急行線にはホームがなかったため、通過待ち以外はそもそもできない駅であり、比較的珍しい構造だったといえます。

代々木上原を出れば、複々線区間で追い抜くことも可能ではありましたが、抜かれる前に駅に到着してしまうため、そのような光景はほとんどなかったように思います。
上り列車の場合は、各停が出発しつつ、優等列車が横を走っていく光景もあったと記憶していますが、複々線区間の追い抜きといったような雰囲気ではありませんでした。

東北沢の次に待避線を備えていたのは、5駅先にある経堂です。
経堂も東北沢に続いて一癖ある駅で、急行以上の種別が通過、準急は朝のラッシュ時や東京メトロ千代田線に直通する列車は通過するという分かりにくい状態で、ホームも8両分しかありませんでした。
ホームの長さが足りないことが、一部の準急が通過することにも繋がっていました。

このように、都心部に近いほど待避線がある駅には個性があり、趣味的にも面白い面がありました。
各駅停車はこれらの駅で抜かれるばかりであり、乗り換えがしやすいとはいえない状況でした。

各駅停車と急行が乗り換えられる駅

経堂から少し進むと、同一のホームで各駅停車と急行の乗り換えができる成城学園前に到着します。
2面4線で10両が停車できる最初の駅であり、よく見られる形態がようやく出現してきます。
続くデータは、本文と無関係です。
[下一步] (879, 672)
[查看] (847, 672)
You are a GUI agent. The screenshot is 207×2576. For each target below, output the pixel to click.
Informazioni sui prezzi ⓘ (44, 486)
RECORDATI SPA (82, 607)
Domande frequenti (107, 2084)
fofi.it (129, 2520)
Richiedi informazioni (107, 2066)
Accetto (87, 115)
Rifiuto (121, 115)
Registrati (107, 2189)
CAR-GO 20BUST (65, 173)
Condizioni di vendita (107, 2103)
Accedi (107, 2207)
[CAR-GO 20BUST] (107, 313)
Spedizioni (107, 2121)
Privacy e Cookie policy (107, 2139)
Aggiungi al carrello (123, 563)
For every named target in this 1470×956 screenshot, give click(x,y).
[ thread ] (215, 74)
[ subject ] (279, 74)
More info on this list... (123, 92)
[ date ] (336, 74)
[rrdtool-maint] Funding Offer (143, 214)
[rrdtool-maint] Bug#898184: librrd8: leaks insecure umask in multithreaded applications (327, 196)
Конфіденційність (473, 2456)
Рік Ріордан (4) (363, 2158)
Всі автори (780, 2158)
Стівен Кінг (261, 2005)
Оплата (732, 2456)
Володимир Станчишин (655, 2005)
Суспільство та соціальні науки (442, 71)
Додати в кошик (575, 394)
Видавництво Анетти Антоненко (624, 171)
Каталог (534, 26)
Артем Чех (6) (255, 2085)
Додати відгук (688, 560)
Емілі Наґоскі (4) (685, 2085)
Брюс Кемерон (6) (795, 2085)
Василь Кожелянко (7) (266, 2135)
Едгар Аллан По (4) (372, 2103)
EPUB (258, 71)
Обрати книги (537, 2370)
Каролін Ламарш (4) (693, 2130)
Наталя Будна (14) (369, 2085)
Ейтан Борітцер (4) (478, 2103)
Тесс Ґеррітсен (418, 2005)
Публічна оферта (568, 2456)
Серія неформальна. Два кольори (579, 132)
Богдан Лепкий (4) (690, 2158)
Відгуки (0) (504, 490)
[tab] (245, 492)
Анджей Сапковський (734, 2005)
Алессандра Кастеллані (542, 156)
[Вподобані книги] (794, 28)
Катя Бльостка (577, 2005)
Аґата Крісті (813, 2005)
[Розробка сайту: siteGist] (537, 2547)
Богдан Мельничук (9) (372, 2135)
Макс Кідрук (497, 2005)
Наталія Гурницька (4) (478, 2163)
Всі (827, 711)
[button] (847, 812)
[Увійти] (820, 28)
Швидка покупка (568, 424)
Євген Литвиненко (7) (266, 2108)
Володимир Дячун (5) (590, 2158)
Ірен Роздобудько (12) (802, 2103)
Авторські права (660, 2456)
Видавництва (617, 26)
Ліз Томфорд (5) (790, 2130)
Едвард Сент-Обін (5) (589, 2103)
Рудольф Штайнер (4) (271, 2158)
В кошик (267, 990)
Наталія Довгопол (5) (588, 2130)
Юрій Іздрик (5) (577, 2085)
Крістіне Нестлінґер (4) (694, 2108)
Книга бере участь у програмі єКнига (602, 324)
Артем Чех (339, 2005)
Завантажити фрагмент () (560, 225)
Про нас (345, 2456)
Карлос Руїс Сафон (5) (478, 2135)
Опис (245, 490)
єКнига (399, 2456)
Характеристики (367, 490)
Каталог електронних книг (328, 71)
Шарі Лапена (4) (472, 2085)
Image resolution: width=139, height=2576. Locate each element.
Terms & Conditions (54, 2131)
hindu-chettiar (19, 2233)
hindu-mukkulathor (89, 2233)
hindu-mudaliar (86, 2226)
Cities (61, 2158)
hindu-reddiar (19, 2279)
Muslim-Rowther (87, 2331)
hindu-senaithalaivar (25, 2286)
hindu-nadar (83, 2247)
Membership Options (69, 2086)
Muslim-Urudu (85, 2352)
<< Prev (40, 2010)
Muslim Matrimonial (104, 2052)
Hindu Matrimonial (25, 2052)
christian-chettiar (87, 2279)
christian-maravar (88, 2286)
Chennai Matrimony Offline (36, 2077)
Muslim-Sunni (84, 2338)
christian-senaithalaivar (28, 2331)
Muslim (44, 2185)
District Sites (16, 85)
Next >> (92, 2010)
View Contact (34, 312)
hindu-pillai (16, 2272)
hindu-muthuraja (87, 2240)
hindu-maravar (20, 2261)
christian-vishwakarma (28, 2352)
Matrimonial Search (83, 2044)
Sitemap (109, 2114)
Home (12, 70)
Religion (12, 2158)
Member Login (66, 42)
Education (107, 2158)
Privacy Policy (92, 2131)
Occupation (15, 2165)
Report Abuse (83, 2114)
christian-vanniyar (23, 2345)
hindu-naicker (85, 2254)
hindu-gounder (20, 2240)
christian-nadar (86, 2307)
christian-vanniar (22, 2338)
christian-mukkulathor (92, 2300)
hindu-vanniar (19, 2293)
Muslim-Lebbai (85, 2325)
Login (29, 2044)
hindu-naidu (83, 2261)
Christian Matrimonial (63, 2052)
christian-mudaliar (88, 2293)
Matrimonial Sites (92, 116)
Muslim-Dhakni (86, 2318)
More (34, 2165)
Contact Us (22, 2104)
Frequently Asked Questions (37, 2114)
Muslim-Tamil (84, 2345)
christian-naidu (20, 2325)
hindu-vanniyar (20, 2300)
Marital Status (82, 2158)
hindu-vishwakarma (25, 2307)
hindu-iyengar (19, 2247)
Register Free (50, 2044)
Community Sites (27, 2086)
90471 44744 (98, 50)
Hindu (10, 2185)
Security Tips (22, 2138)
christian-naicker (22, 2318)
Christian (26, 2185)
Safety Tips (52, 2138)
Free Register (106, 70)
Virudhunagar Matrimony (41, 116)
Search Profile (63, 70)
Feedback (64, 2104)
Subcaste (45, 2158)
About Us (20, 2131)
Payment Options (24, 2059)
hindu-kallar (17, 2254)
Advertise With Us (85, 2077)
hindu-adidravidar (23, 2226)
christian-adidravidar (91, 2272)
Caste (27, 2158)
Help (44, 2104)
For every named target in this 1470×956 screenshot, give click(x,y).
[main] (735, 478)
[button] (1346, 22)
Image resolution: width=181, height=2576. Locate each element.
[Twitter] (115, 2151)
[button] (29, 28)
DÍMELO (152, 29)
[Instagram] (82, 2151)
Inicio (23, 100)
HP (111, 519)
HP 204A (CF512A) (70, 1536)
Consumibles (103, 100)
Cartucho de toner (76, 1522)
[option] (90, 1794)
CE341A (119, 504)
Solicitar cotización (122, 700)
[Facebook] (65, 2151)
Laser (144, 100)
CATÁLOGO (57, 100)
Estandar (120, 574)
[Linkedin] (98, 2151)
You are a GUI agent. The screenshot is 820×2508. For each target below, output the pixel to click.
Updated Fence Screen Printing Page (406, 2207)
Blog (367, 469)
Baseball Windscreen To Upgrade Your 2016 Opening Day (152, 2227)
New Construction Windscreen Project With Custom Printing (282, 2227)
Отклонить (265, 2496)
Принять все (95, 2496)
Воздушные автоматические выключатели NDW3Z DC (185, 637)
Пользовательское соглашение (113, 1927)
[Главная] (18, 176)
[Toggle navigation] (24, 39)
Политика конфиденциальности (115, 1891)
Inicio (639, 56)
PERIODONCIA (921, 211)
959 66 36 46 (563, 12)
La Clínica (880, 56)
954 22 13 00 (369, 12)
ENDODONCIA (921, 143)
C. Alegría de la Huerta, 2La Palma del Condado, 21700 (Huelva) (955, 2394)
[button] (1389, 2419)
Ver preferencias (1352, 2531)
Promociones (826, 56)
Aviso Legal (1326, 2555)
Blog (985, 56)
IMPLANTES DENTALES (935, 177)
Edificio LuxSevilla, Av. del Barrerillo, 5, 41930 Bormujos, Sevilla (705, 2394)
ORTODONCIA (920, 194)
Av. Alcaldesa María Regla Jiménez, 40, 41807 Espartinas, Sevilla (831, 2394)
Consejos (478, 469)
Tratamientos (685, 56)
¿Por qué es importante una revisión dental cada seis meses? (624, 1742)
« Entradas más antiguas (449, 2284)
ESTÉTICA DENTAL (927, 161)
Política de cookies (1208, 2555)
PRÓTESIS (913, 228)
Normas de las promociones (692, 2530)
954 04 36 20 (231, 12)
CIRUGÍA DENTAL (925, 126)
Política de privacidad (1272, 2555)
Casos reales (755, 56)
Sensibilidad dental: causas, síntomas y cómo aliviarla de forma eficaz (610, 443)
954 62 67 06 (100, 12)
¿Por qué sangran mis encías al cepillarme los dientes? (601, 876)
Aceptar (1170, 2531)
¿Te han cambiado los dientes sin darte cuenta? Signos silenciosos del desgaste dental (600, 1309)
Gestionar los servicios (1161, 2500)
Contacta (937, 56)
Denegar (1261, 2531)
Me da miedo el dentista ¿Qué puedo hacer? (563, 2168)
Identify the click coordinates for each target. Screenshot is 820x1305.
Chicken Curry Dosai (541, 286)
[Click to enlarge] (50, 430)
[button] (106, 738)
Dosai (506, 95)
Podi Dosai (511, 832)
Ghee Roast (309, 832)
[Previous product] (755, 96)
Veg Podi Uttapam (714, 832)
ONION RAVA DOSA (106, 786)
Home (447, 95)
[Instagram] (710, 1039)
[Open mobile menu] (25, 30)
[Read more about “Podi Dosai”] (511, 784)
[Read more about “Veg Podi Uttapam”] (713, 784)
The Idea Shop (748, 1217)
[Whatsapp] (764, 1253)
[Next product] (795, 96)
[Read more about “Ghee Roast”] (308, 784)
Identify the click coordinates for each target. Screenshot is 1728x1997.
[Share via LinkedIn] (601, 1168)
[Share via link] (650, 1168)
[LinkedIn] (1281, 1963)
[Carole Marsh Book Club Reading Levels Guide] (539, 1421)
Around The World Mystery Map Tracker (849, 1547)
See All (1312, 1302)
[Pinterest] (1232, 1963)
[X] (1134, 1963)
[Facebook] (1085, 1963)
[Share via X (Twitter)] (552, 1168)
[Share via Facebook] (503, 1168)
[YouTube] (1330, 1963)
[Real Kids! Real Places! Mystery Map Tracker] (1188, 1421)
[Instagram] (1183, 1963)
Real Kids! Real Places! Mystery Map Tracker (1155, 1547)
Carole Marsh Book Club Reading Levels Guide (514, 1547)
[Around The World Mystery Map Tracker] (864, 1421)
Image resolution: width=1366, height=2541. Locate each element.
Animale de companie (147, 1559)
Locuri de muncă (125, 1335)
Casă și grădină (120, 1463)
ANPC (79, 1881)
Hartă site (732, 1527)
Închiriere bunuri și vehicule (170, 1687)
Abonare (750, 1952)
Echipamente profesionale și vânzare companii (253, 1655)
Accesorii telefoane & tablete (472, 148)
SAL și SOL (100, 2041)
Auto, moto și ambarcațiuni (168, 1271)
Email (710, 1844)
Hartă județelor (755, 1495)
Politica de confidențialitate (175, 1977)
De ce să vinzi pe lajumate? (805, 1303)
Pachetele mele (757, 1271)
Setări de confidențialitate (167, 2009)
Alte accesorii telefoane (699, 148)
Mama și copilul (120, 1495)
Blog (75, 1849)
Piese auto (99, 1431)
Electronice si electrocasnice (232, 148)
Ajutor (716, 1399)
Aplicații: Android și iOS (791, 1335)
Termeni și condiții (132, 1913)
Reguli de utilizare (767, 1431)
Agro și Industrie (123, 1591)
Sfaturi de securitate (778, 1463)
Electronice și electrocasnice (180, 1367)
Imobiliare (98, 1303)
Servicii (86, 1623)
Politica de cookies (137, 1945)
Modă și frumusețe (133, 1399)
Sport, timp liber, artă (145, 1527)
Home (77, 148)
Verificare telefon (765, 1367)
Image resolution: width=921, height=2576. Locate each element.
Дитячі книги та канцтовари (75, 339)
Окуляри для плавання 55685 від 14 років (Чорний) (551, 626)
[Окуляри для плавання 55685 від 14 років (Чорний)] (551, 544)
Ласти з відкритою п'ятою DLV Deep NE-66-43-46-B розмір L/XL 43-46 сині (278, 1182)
多くの各駅停車は成城学園前で緩急接続を行っており、急行が到着するまでは各駅停車の中で待つということが可能でした。
都心部を抜けてきたことを実感するのはこの付近で、徐々に郊外の雰囲気となっていきます。

成城学園前を出ると、現在の複々線区間で待避線がある駅は存在せず、次の急行停車駅である登戸も昔は2面2線の相対式ホームでした。
次に待避線があるのは向ヶ丘遊園で、駅の構造としては成城学園前と基本的に同様です。

振り返ってみると、都心部で待避線がある駅は少なく、列車種別が少なかった背景には、優等列車の運転本数が増やせなかったという事情もあるのかもしれません。
待避できる駅が限られるためか、各駅停車は複数の列車を退避するために長時間停車があり、乗り通すストレスはかなりのものでした。

おわりに

複々線化が完成したことにより、都心部では追い抜きが容易になった小田急の小田原線。
振り返ってみれば、各駅停車は待避線がある駅まで頑張って逃げ切り、そこでまとめて待避をするという光景が、昔の小田急の日常でした。